Pixel coordinate grounding data
--------------------

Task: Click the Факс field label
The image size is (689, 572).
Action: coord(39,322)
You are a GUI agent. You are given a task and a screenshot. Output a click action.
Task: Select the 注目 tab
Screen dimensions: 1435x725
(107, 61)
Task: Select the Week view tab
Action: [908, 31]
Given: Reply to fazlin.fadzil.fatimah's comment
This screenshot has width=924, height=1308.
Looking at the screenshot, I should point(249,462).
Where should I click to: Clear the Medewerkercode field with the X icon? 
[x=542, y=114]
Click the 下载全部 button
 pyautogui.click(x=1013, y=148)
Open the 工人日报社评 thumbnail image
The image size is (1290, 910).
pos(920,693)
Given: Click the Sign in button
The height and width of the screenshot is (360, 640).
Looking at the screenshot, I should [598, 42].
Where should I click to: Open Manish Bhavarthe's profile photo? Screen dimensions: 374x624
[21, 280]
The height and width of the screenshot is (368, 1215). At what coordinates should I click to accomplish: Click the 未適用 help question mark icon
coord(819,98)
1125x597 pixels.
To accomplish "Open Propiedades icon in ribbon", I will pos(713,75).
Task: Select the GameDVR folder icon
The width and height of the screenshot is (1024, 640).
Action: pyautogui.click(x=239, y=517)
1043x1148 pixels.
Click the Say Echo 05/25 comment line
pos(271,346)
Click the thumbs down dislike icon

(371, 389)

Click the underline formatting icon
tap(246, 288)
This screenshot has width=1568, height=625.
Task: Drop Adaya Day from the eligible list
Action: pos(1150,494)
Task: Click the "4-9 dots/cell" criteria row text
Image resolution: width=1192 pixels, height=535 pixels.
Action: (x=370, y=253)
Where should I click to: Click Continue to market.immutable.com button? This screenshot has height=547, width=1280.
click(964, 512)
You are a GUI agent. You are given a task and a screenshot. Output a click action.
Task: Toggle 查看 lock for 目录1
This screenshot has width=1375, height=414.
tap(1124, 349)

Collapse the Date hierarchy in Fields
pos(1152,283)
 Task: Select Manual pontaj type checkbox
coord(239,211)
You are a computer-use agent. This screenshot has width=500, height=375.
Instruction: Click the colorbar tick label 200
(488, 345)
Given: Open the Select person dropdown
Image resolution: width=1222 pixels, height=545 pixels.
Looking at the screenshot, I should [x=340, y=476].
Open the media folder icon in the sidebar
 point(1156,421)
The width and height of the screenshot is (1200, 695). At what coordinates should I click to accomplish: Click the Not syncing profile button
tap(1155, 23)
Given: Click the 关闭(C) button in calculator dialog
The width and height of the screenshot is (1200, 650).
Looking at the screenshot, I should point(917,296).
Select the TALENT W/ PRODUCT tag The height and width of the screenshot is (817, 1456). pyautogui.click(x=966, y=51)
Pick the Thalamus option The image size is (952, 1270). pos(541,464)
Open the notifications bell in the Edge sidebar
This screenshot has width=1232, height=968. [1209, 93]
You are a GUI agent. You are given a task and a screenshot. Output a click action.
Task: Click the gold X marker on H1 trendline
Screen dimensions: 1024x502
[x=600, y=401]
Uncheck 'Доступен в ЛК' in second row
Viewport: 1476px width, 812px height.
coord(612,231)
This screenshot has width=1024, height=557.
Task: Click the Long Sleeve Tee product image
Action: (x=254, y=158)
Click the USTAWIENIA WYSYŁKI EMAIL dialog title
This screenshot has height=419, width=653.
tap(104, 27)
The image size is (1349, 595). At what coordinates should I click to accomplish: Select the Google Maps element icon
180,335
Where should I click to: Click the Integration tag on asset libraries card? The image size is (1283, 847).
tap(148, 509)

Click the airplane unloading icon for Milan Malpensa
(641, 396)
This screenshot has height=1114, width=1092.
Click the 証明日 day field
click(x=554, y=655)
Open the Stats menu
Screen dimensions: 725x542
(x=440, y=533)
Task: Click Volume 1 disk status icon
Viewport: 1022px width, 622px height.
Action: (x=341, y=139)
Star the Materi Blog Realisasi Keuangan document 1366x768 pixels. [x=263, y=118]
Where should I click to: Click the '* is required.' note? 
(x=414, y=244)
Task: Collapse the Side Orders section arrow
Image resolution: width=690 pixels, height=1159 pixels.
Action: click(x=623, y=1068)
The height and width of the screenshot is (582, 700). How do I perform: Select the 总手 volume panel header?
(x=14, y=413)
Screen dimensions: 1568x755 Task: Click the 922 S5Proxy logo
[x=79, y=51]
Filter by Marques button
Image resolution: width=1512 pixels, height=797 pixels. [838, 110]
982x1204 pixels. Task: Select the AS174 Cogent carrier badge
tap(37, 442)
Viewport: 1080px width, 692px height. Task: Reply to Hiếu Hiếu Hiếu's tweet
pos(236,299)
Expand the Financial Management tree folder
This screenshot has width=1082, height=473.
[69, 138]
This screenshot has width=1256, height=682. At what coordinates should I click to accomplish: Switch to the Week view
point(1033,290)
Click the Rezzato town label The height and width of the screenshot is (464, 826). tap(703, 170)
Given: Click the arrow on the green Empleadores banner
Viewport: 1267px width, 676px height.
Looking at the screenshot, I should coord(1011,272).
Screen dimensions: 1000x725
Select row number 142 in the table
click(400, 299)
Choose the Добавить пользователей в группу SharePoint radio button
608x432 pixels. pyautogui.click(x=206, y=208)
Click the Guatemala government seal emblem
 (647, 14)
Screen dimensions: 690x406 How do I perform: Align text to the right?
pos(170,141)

--------------------

What the exercise asks: Check each line above for "arrow" and state how many match, answering with only the number.

Reply to the task: 2